Zoom became our most-used app as we trained and communicated with the missionaries remotely. We broke the large groups into smaller groups so we could interact with each missionary. Every day we had Zoom devotionals with the quarantined missionaries, and with our own missionaries who were not yet able to return to their home countries. Without knowing the quarantined missionaries beforehand, we chose district leaders, sister training leaders, and zone leaders. We trained these new leaders remotely and taught them to follow up on the training we had provided for their peers.
Because fear and boredom could cause tremendous anxiety, we kept the missionaries as focused as possible. Some missionaries developed mental health symptoms while in quarantine, and so a counselor was provided. When they weren’t studying or receiving training or teaching investigators, we encouraged appropriate means of relaxation. We printed off coloring pages designed for adults and bought puzzles to distribute.
New Creatures in Christ
We did not discourage the missionaries from calling the friends they had left behind to serve their missions.
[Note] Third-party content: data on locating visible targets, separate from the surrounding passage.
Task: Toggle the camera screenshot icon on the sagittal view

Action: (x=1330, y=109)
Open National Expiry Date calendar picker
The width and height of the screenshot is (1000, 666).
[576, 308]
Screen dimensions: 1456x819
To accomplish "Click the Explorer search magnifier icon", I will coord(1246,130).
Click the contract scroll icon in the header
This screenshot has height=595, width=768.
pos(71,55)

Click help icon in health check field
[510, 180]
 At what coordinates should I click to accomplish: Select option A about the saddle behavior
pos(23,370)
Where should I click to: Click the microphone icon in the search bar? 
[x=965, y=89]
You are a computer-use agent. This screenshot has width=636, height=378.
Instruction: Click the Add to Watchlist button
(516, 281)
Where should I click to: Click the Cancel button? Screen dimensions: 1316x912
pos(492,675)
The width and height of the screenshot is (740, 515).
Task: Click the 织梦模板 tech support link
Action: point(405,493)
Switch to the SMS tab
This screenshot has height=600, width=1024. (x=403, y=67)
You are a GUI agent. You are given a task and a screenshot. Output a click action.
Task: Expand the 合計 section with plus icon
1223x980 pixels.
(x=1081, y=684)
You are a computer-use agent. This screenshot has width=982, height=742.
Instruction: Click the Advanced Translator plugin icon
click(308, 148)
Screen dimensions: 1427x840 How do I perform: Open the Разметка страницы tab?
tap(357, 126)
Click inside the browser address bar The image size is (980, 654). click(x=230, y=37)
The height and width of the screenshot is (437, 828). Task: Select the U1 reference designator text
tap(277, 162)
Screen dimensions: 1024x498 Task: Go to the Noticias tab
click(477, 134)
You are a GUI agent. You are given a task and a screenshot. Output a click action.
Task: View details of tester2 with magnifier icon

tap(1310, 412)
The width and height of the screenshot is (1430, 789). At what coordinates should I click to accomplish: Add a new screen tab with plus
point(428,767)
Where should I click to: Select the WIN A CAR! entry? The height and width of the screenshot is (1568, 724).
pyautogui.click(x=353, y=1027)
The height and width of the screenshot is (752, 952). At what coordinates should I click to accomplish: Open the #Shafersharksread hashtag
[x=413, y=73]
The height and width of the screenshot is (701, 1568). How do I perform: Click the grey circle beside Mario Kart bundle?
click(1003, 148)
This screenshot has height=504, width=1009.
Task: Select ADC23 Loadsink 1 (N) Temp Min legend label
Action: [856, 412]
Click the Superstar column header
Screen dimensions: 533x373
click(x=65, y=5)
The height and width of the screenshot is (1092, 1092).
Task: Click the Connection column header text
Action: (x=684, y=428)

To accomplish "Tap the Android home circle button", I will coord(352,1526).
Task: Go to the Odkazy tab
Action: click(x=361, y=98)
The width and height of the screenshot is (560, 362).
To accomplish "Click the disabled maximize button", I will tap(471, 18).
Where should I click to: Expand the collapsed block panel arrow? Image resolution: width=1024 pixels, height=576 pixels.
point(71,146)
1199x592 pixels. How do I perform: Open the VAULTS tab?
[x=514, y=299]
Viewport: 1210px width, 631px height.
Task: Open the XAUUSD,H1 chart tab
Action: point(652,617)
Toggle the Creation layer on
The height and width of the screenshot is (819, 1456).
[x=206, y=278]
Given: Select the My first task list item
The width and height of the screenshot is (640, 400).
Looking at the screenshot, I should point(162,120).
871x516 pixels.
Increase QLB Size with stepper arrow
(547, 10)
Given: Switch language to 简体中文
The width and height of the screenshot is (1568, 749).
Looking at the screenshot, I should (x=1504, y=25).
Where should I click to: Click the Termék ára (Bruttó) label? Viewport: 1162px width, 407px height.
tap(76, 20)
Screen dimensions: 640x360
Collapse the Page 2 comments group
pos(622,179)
We encouraged them to use the skills they had developed as missionaries to teach their friends. This proved mutually beneficial as it gave the missionaries an opportunity to embrace their new identity as servants of the Lord in front of their friends, which will hopefully encourage them to continue to claim that identity upon returning home.
The Church’s technology training encouraged missionaries to “clean up” their Facebook pages and to use their existing Facebook friends to find and teach. This was often a watershed moment for the missionaries: their profile on Facebook declared how they wanted the world to see them, so changing their profile picture, erasing any offensive content, and posting inspirational messages created a bold statement that, indeed, these young men and women were new creatures in Christ.
Just as we had promised, our new quarantined missionaries saw miracles during those two weeks in isolation. Once they understood the purpose of their smartphones was to do missionary work, they embraced this new method of teaching. Many of them were concerned about the people they had been teaching when they were abruptly evacuated from the countries where they served. With their smartphones, they could continue teaching the very same people they had left days earlier. Very often the investigators were also restricted to their homes because of the pandemic and were delighted at the opportunity to continue learning.
While we were hoping simply to keep them safe and focused, the missionaries grew in ways we never anticipated. One sister approached Bret toward the end of her quarantine and asked for an interview.
“I was not able to have an exit interview with my previous mission president,” she explained. “I was wondering if I could have it with you.”
During the interview, Bret asked her how she had felt about her time in quarantine. Her response startled him.
“It was one of the best parts of my mission,” she exclaimed. Bret was eager to hear how this could possibly be.
“Throughout my whole mission, I have been praying for patience. I struggled and struggled and then we ended up in quarantine where I was forced to exercise patience. I felt like the Lord was giving me a chance to show that I had grown in the very way I had asked. I have actually been patient this whole time, and it is a sweet victory for me,” the sister missionary said.
Bret and I rejoiced as not a single one of our beloved quarantine missionaries ever tested positive for COVID-19 during their time in the temple patron housing. We returned every group safely to their homes or to their new assignment. Many were reassigned to our mission, and we began to rebuild the Santo Domingo East Mission with all Dominican missionaries—missionaries who, like ourselves, believed in miracles and would go on to experience many more.